A couple years ago, things started to change.  Instead of the community being the driving force behind development decisions and what direction the project was heading (the core principle of Open Source software) venture capital had another idea.  Less attention was being given to community submitted bugs and feature requests, and a divide was being formed between the community and ownCloud’s business entities, ownCloud GmbH (Germany) and ownCloud Inc (USA).  The business makes money by charging for support, but that started to expand into other areas.  The list of complaints from the Open Source community is pretty long, so I’ll give you the headlines.

 

  • ownCloud developers were ignoring feedback and hoarding functionality for their paying “enterprise” customers.

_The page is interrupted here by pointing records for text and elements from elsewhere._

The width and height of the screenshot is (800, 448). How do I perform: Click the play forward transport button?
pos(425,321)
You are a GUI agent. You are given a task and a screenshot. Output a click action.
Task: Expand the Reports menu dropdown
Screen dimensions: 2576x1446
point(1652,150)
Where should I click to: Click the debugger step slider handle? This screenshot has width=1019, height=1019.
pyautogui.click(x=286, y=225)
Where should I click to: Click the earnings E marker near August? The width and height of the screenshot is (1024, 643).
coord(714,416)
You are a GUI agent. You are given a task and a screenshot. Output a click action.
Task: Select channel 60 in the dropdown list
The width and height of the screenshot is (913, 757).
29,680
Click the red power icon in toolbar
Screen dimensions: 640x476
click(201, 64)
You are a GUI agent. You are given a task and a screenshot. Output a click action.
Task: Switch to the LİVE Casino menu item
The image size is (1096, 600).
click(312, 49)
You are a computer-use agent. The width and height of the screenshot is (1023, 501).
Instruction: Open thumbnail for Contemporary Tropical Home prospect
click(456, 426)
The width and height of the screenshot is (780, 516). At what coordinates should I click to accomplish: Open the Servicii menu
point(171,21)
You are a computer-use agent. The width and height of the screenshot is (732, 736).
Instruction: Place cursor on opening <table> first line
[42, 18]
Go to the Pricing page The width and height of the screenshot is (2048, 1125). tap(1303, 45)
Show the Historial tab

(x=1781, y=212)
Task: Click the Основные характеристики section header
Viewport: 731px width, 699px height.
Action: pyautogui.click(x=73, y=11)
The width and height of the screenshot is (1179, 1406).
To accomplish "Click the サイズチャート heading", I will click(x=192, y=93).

  • User interfaces were mutilated for many of the core services, such as the contacts and calendar apps.
  • Any attempt to give construction criticism was taken as a personal attack and/or just ignored.
  • Major defects in the code were being released, such as broken updater utilities.
  • ownCloud GmbH/Inc was not sharing future road maps and maintained a veil of secrecy.
  • Lack of real innovation and development of the platform as a whole.